Supported placeholders in `PULSE_EVAL_AGENT_COMMAND_TEMPLATE`:
- `{{task_file}}`
- `{{result_json}}`
- `{{scenario_id}}`
- `{{base_url}}`

The docker-compose stack seeds a deterministic bootstrap token for first-run setup:
- Override via `PULSE_E2E_BOOTSTRAP_TOKEN`
- Default token value is defined in `tests/integration/docker-compose.test.yml`
- When `PULSE_MULTI_TENANT_ENABLED=true`, the integration harness also seeds a deterministic Enterprise-eval billing state so the multi-tenant suite runs against a licensed surface instead of skipping.

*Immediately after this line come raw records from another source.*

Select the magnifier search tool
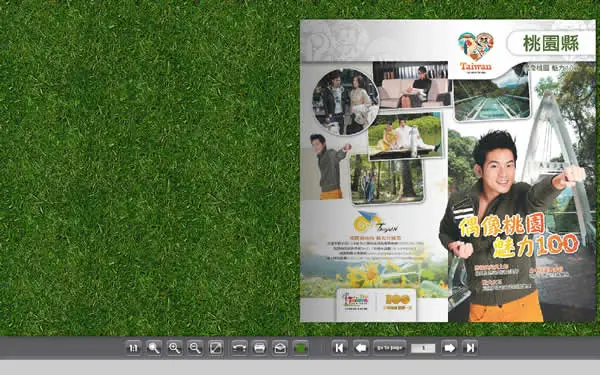 154,348

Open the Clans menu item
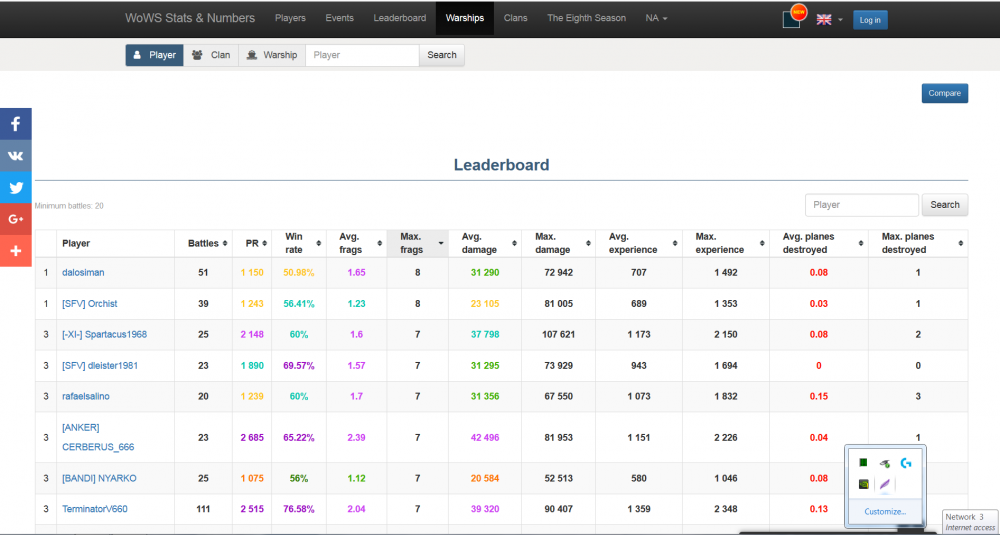click(515, 18)
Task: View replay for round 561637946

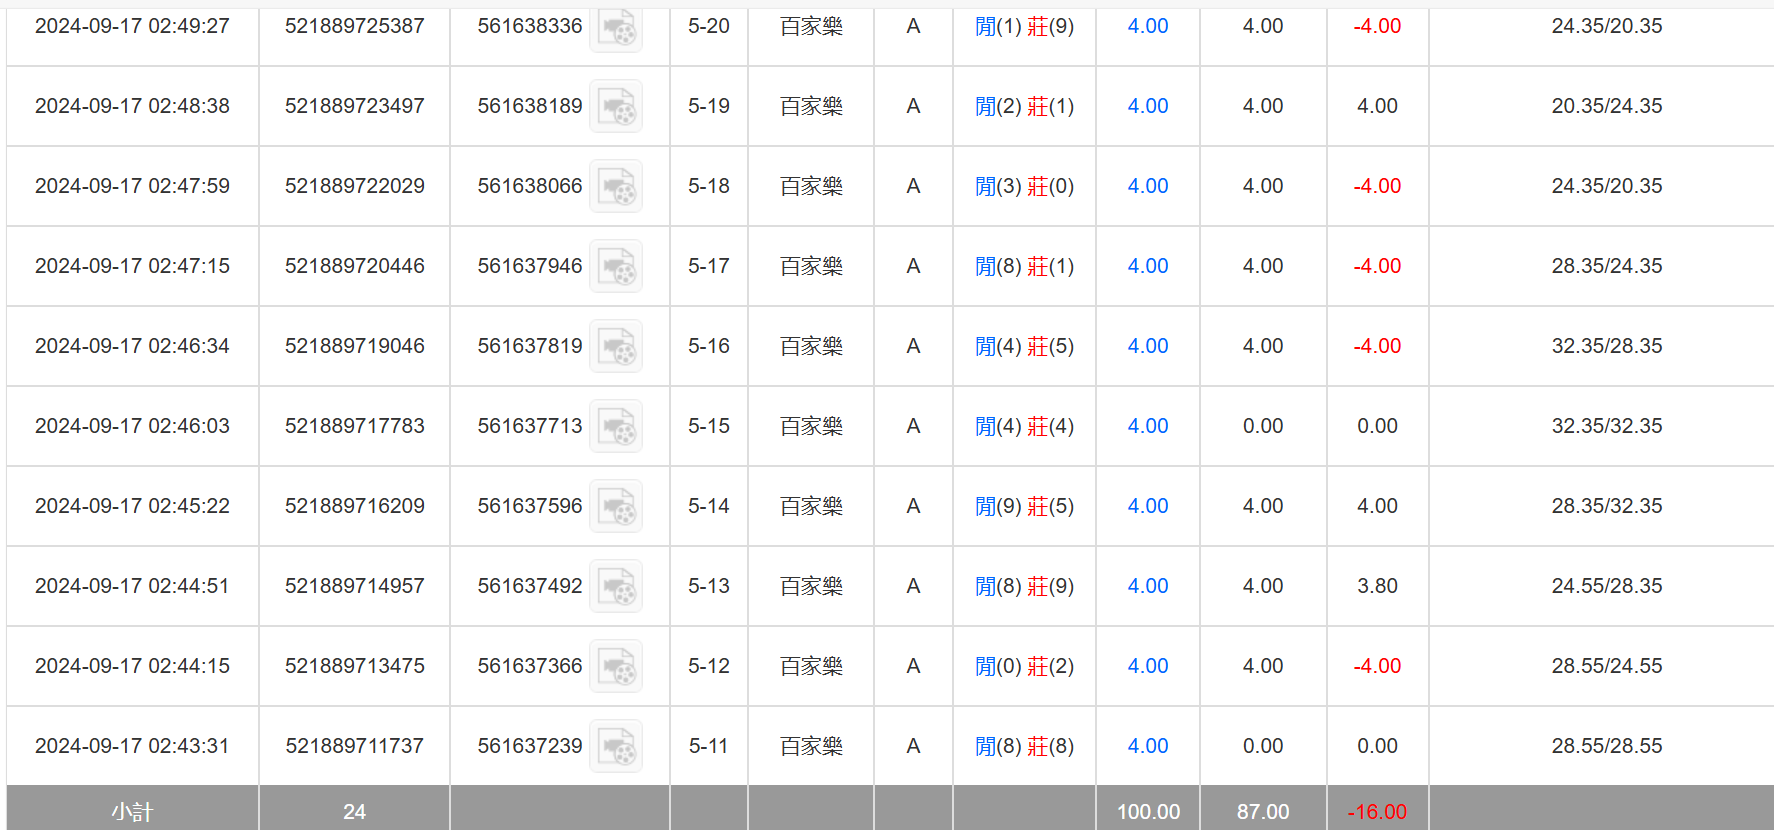Action: tap(616, 267)
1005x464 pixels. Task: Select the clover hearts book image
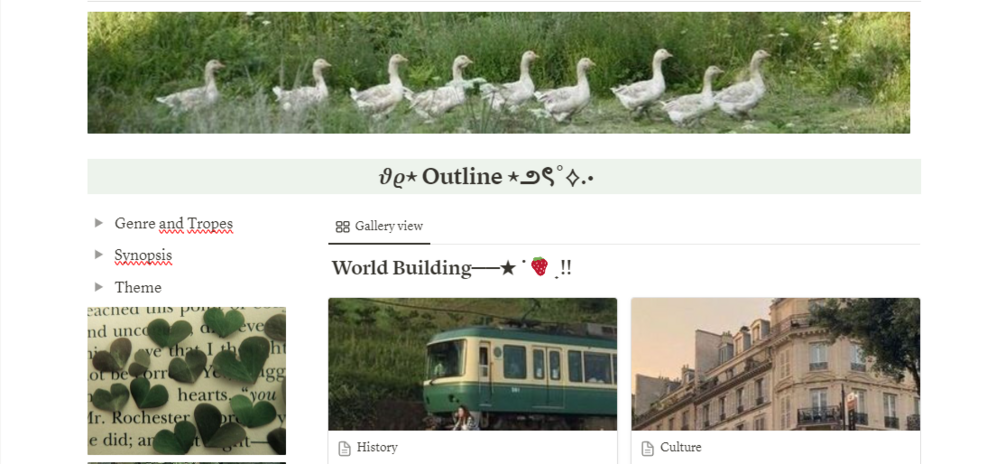(187, 381)

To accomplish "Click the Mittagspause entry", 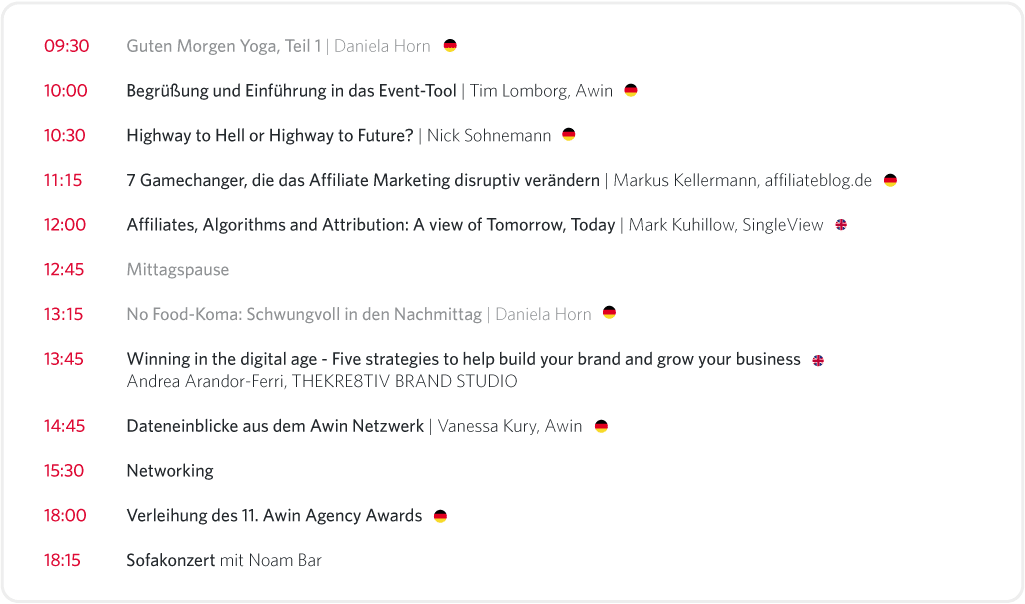I will point(178,270).

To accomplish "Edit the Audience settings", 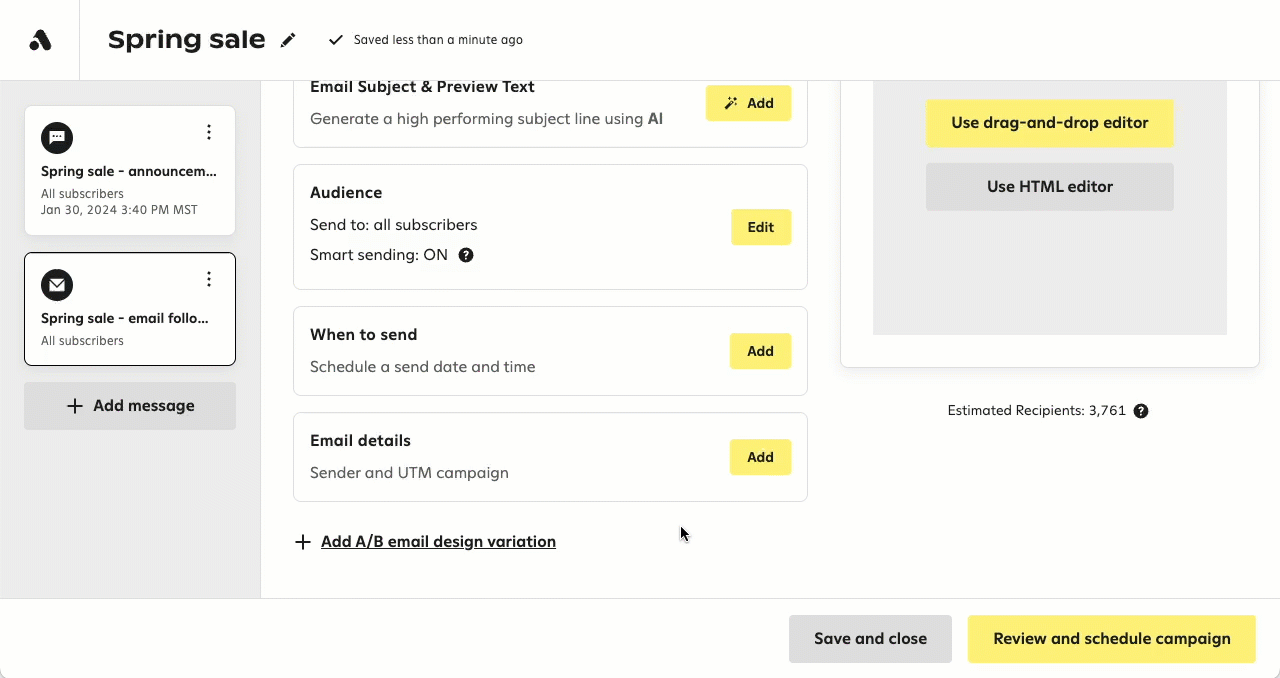I will tap(760, 227).
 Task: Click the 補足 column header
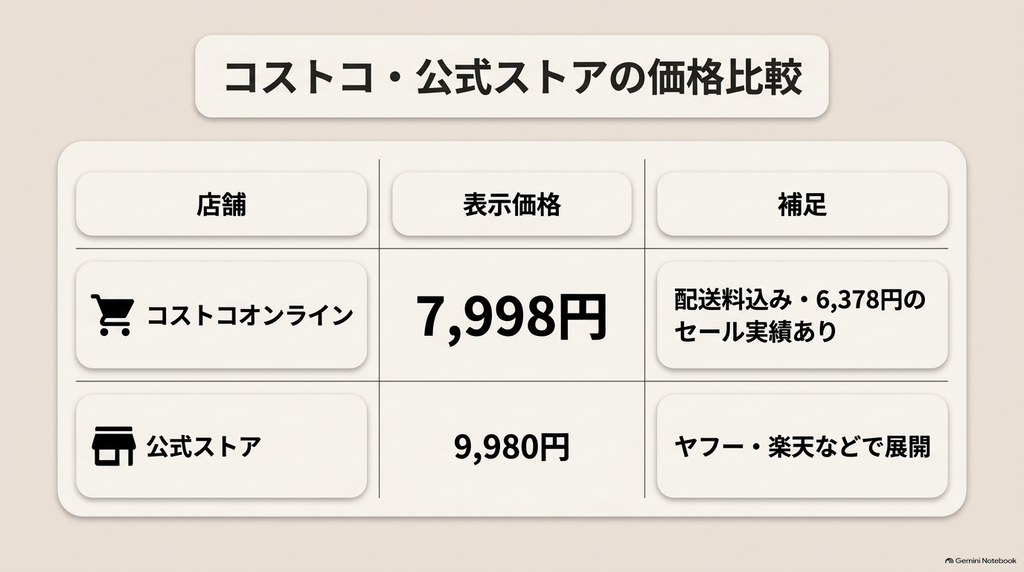(802, 204)
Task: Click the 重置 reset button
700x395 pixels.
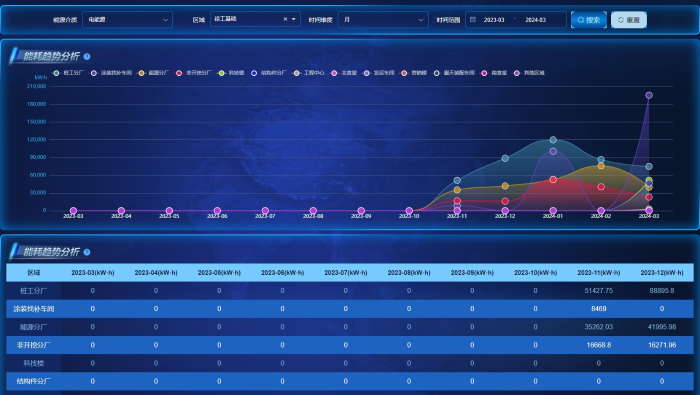Action: pyautogui.click(x=629, y=20)
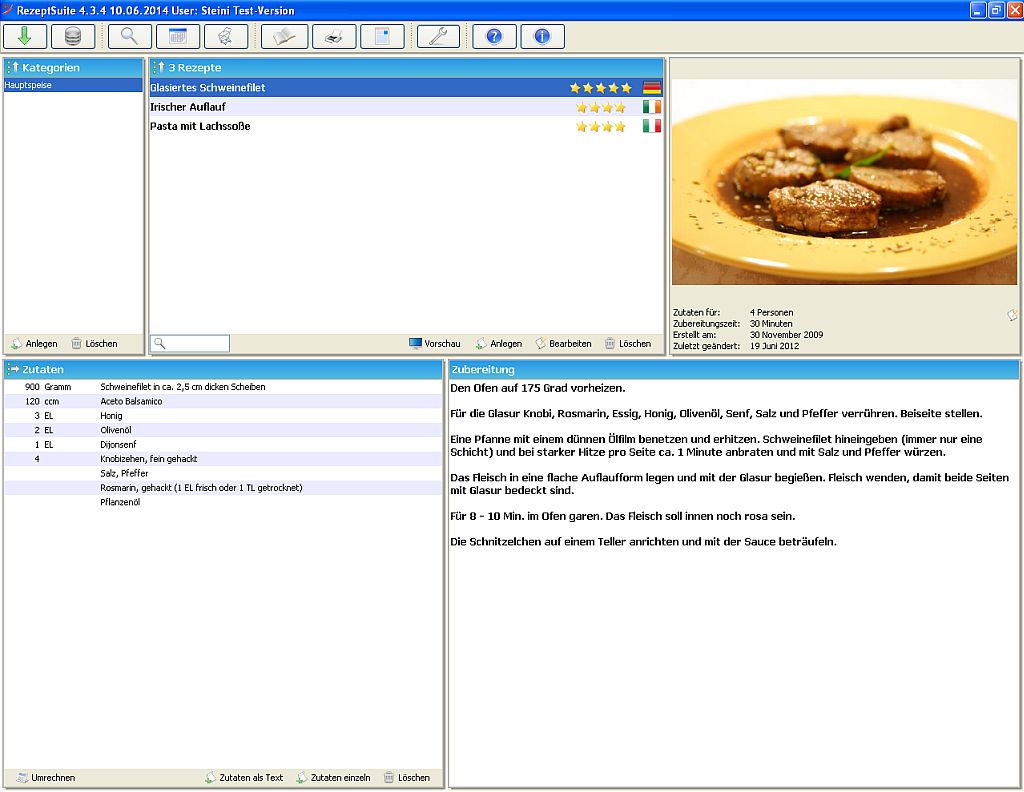Open the wrench settings tool
1024x792 pixels.
tap(436, 36)
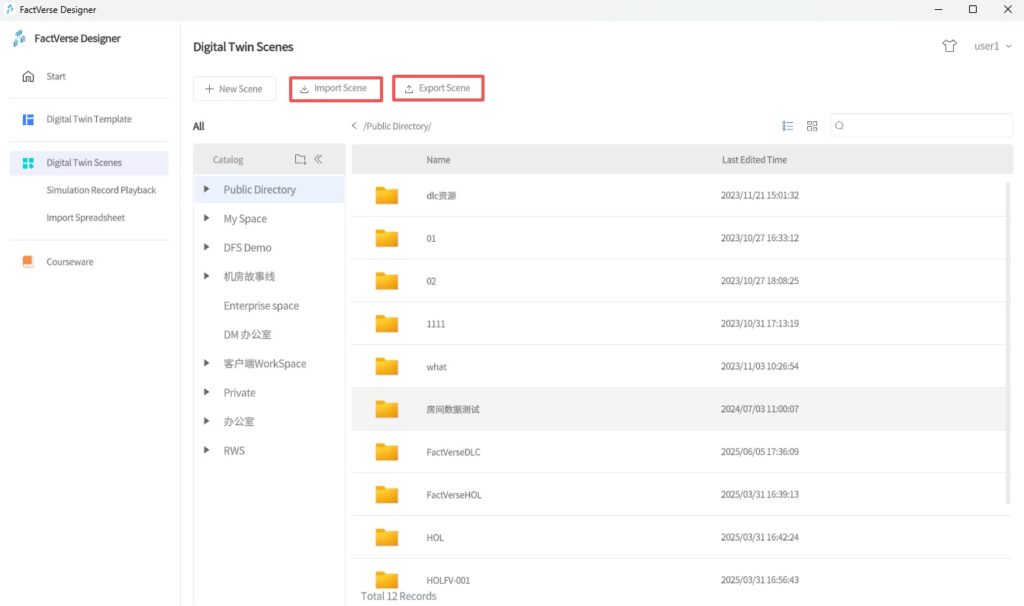The height and width of the screenshot is (606, 1024).
Task: Click the Digital Twin Template icon
Action: [28, 119]
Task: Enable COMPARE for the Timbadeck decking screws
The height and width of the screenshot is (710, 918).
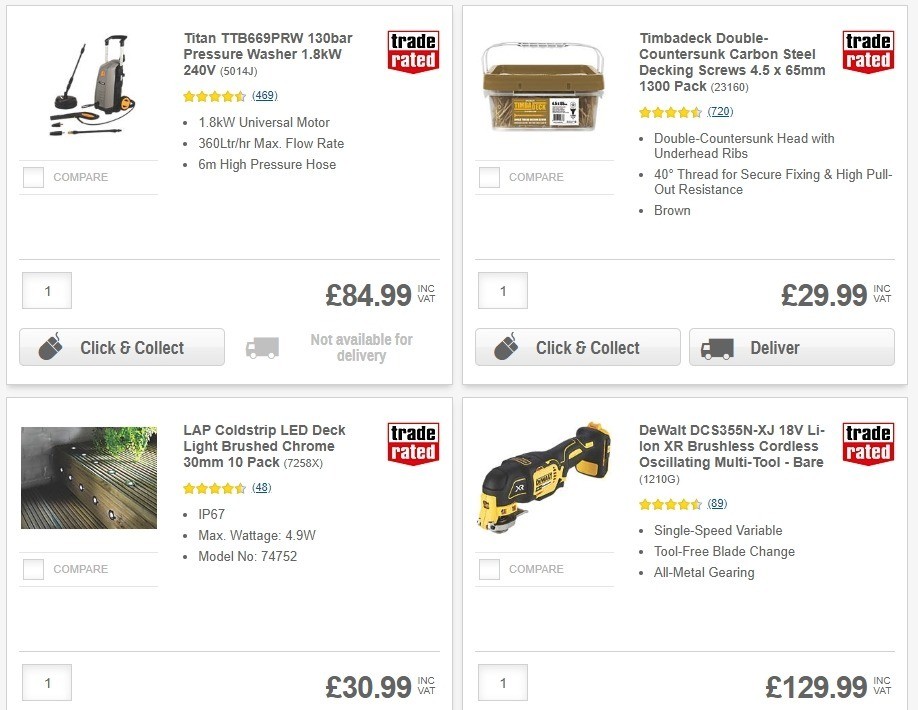Action: [489, 177]
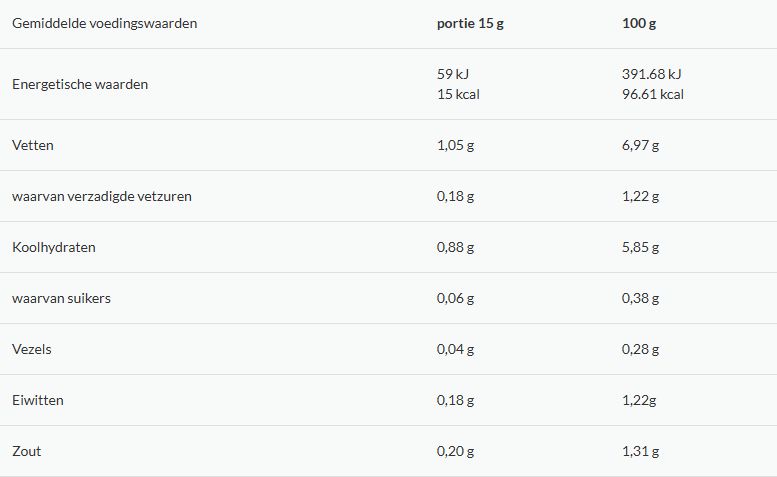This screenshot has height=477, width=777.
Task: Click the 'Vetten' row label
Action: click(33, 145)
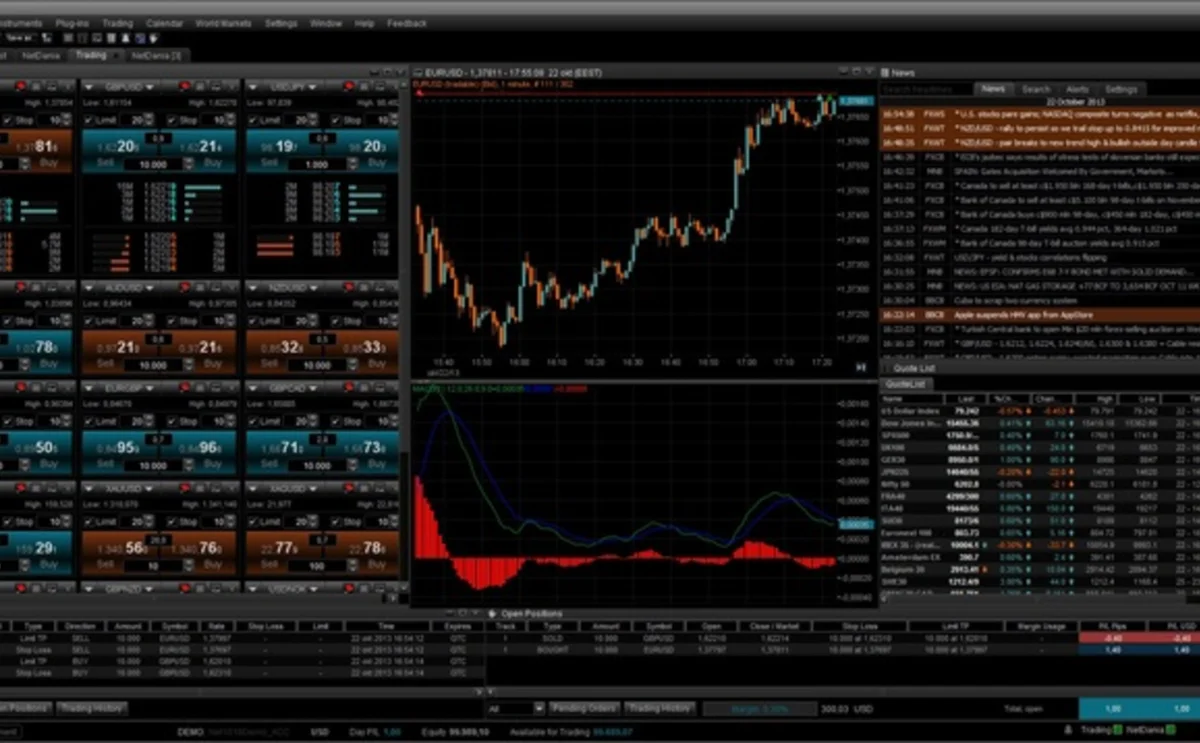
Task: Click the red alert icon on the XAUUSD tile
Action: (x=184, y=488)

Credentials used by the E2E suite can be overridden:
- `PULSE_E2E_USERNAME` (default `admin`)
- `PULSE_E2E_PASSWORD` (default `adminadminadmin`)
- `PULSE_E2E_ALLOW_NODE_MUTATION=1` to enable the optional "Add Proxmox node" test (disabled by default for safety)
- `PULSE_E2E_PERF=1` to enable navigation performance budget checks
- `PULSE_E2E_PERF_ITERATIONS` (default `3`)
- `PULSE_E2E_PERF_INFRA_TO_WORKLOADS_BUDGET_MS` (default `2200`)
- `PULSE_E2E_PERF_WORKLOADS_TO_INFRA_BUDGET_MS` (default `2200`)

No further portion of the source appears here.